Input START
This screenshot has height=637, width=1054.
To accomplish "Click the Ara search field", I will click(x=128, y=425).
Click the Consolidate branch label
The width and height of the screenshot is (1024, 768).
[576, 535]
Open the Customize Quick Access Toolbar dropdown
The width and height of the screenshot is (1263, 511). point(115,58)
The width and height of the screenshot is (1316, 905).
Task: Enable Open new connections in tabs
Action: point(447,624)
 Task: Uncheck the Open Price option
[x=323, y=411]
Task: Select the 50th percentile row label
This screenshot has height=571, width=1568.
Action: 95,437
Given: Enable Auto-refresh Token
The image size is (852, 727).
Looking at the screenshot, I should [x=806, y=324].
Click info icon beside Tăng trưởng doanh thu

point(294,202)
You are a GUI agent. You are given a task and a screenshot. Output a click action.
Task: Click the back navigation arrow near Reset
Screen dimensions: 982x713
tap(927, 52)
Input END
* What to work on: In the records above, locate the lines holding the word "label". Copy each of them.

* Worked solution:
Click the Consolidate branch label
Task: Select the 50th percentile row label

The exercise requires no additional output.